Republican White House hopefuls old and new will descend on the South Carolina Freedom Summit on Saturday in Greenville.
The Palmetto State event will spotlight many of the GOP’s options for next year’s presidential election.
The crowded lineup will let each candidate plead his or her case for conservative voters.
{mosads}It also comes less than a year away from South Carolina’s pivotal presidential primary.
Two of Saturday’s speakers only joined the race earlier this week.
Former Hewlett-Packard CEO Carly Fiorina and retired neurosurgeon Ben Carson will continue molding their young campaigns after unveiling them on Monday.
The summit will offer the pair the chance to win over voters on ideas rather than experience. Neither Carson nor Fiorina has held elected office in the past.
Sens. Marco Rubio (Fla.) and Ted Cruz (Texas), meanwhile, will keep refining the campaign notes they have hit since launching their bids earlier this year.
Cruz, the 2016 field’s first entrant overall, began his in March at Liberty University in Lynchburg, Va. Rubio launched his campaign in Miami last month.

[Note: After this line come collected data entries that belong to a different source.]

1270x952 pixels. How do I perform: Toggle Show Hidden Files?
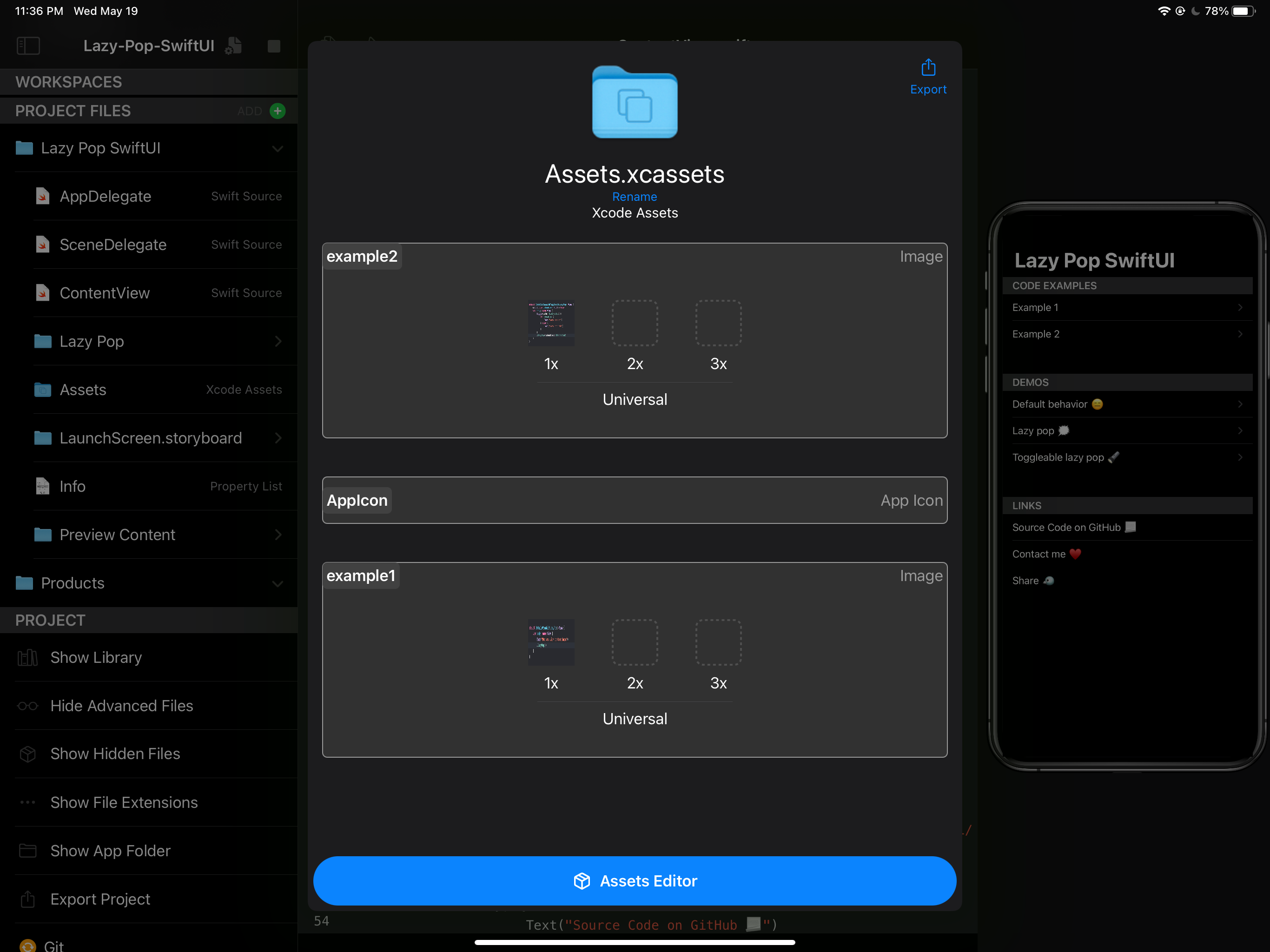click(114, 754)
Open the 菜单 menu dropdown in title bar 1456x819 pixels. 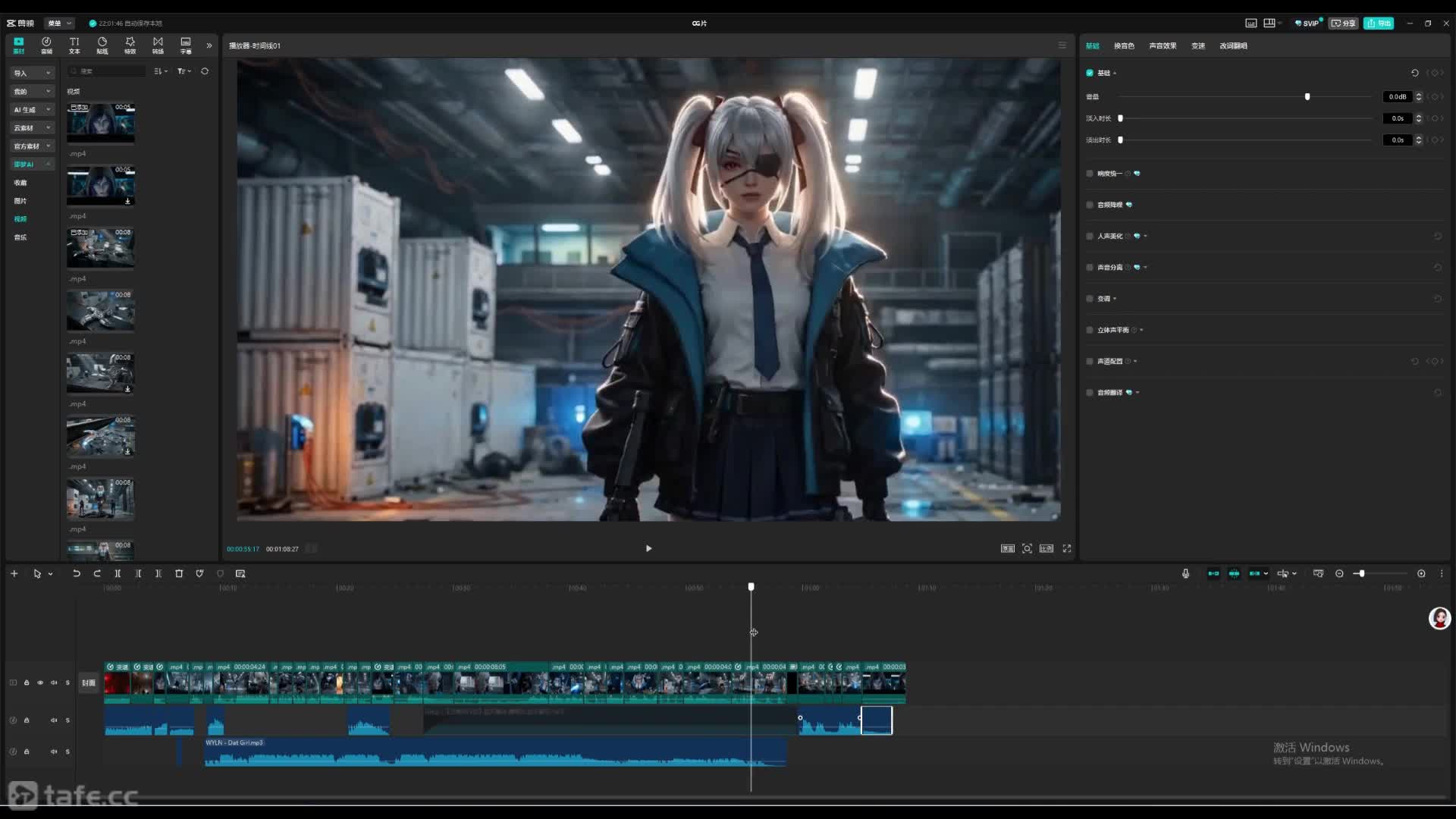tap(59, 24)
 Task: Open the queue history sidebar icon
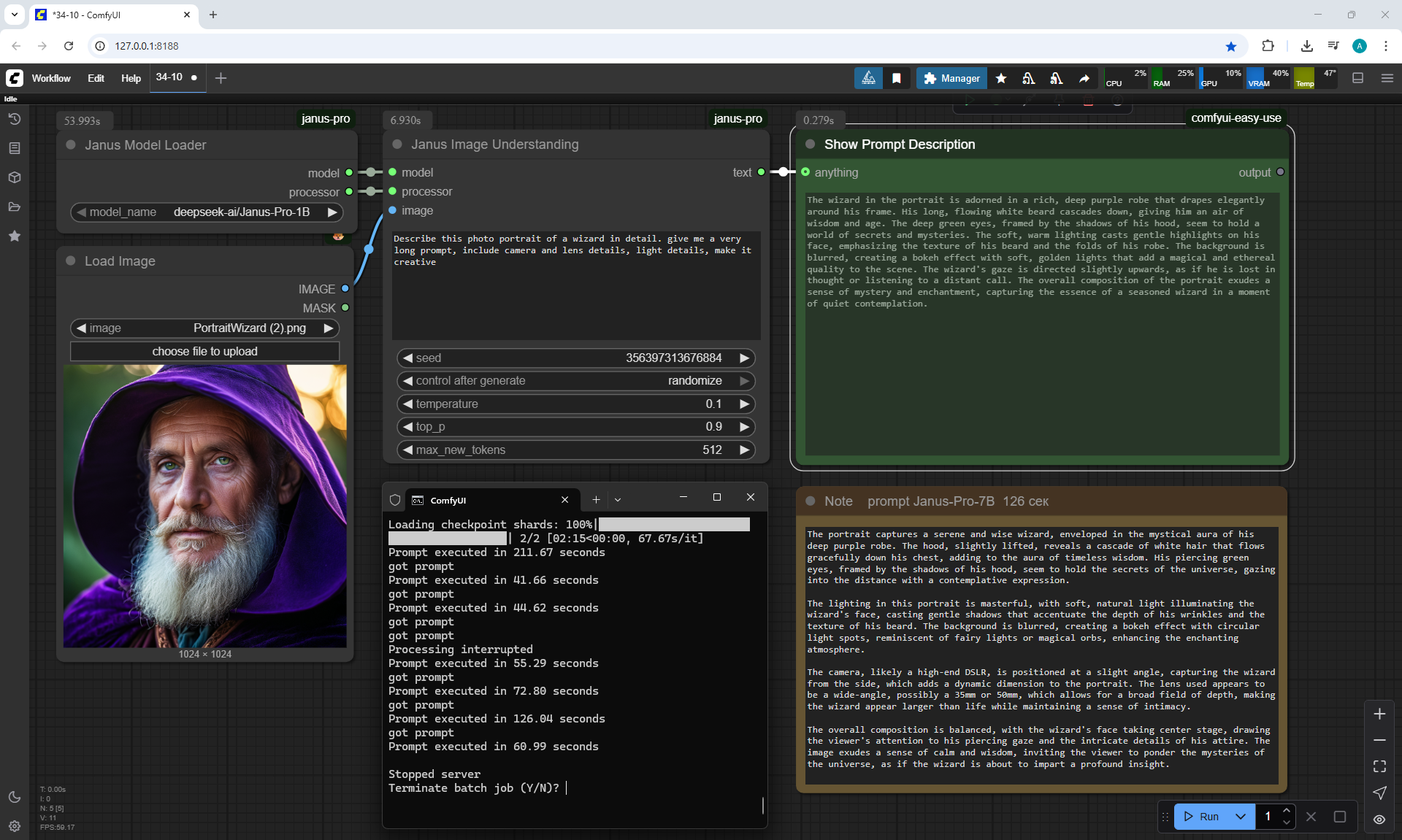click(x=14, y=119)
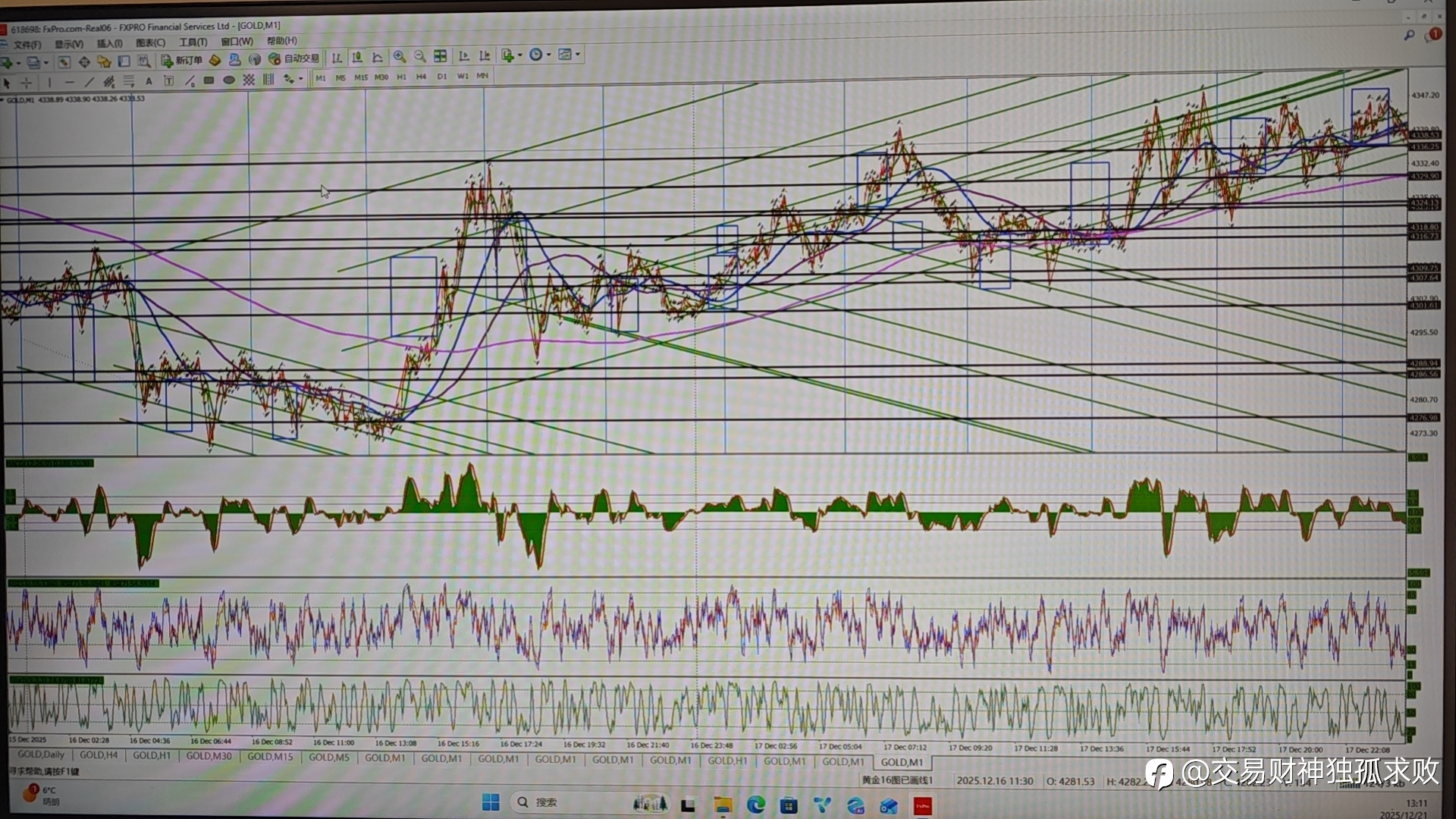Click the Zoom Out magnifier icon
1456x819 pixels.
(419, 57)
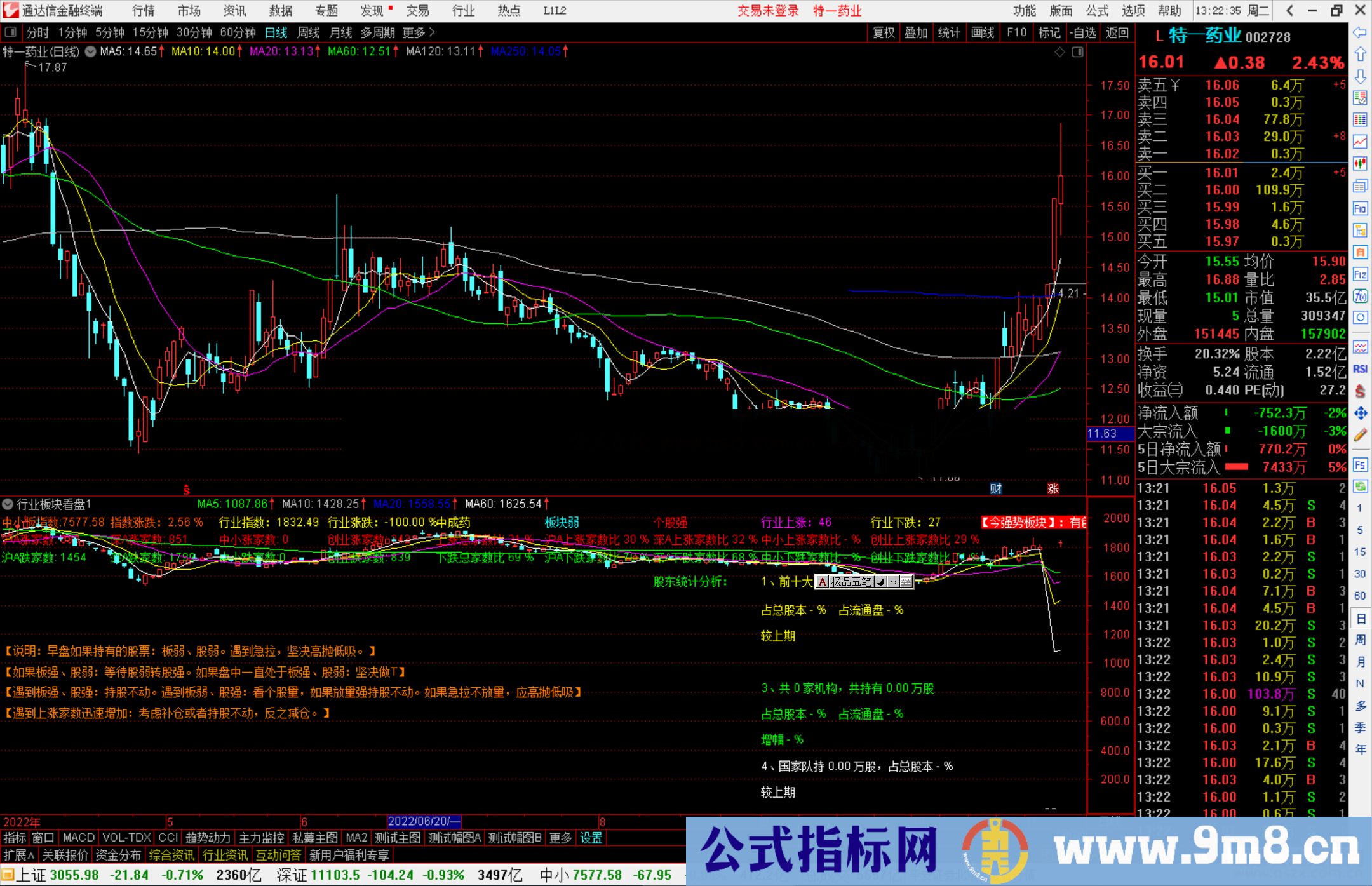Open F10 company overview from right sidebar icon

coord(1361,210)
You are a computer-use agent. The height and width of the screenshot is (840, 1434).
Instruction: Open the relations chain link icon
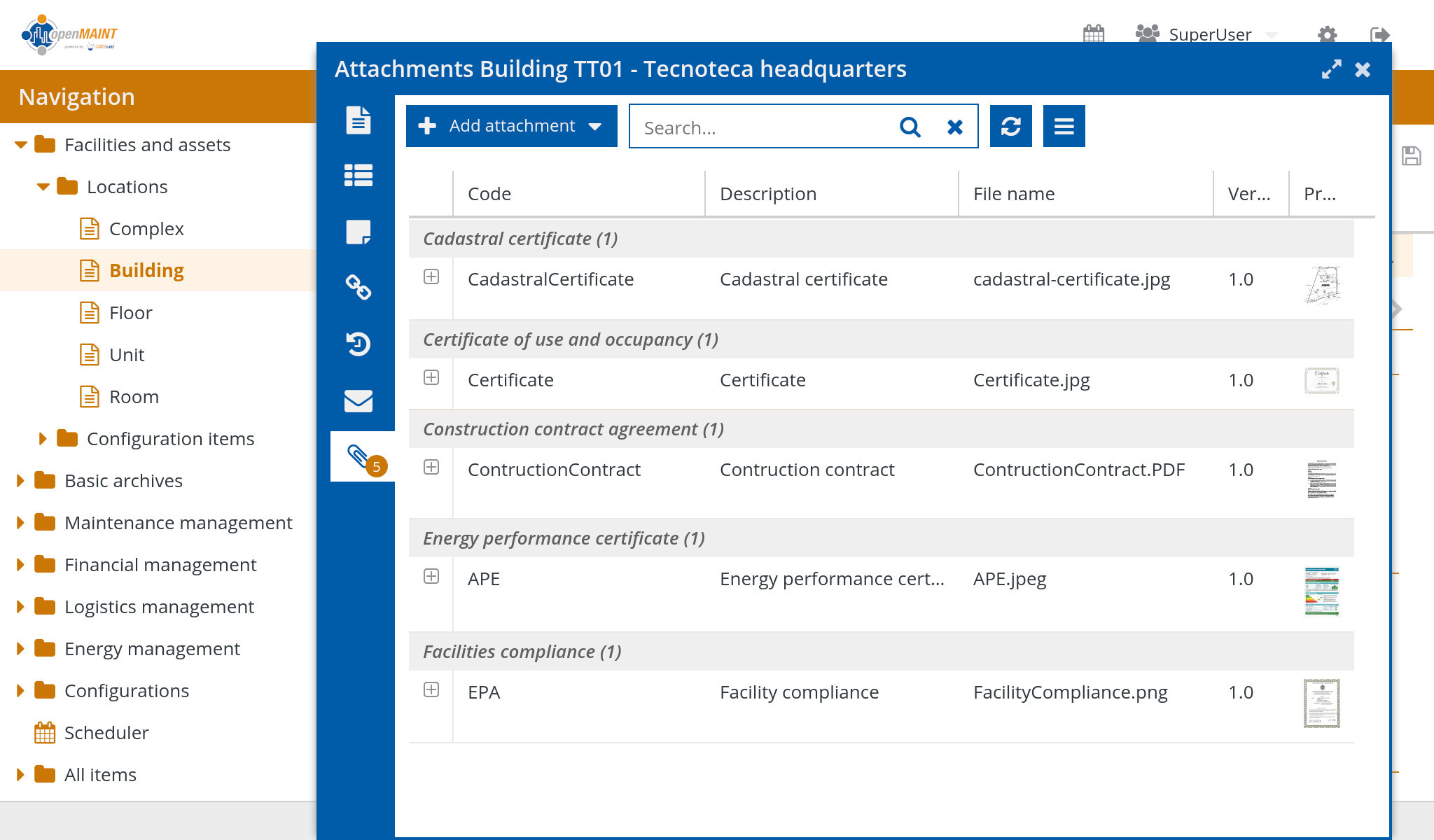[358, 287]
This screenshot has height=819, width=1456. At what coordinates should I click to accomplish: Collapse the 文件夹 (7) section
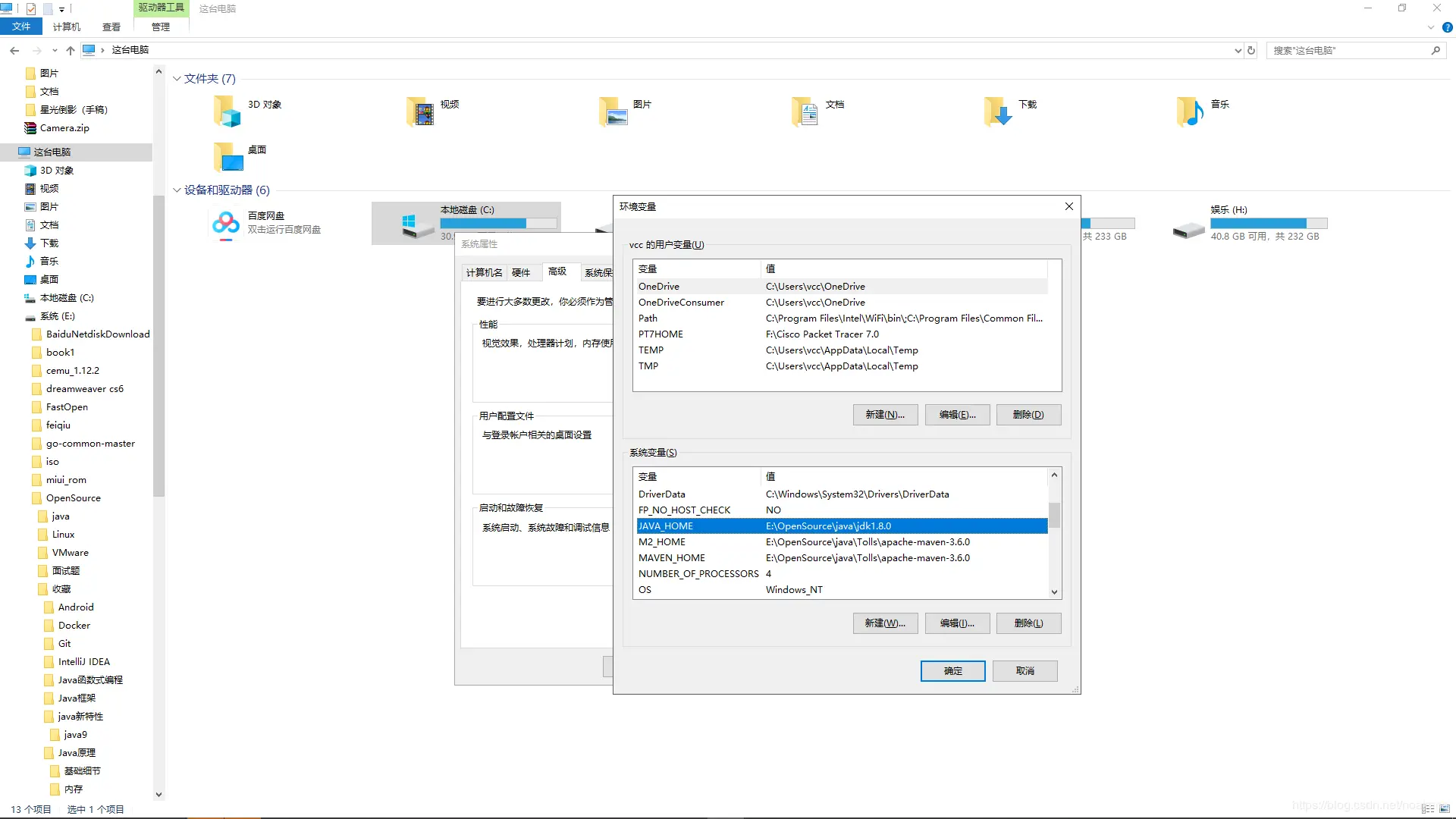pos(177,78)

Rounding out Saturday’s lineup is a “who’s who” of potential Republican contenders who have not yet made their White House aspirations public.
All eyes will watch Govs. Scott Walker (Wis.) and Bobby Jindal (La.), former Govs. Rick Perry (Texas) and George Pataki (N.Y.), former Sen. Rick Santorum (Pa.) and New York business mogul Donald Trump for hints of their true intentions next year.
Candidates, official or not, will have plenty of issues worth discussing as they enter the weekend.
A federal appeals court Thursday ruled that the National Security Agency’s phone records collection program was illegal.
The Senate additionally approved legislation allowing Congress to review a potential nuclear deal with Iran the same day.
Also of note is President Obama’s ongoing push for fast-track authority to approve the Trans-Pacific Partnership trade deal.
Saturday’s event will also let Republican speakers distinguish themselves from Democratic contenders Hillary Clinton and Sen. Bernie Sanders (I-Vt.) following Sanders’s recent entrance into the race.
South Carolina Rep. Jeff Duncan is scheduled to co-host the event with Citizen United President David Bossie.
Former United Nations Ambassador and former Sen. Jim DeMint (R-S.C.), now head of the conservative Heritage Foundation, are among the prominent non-lawmakers speaking at the conference.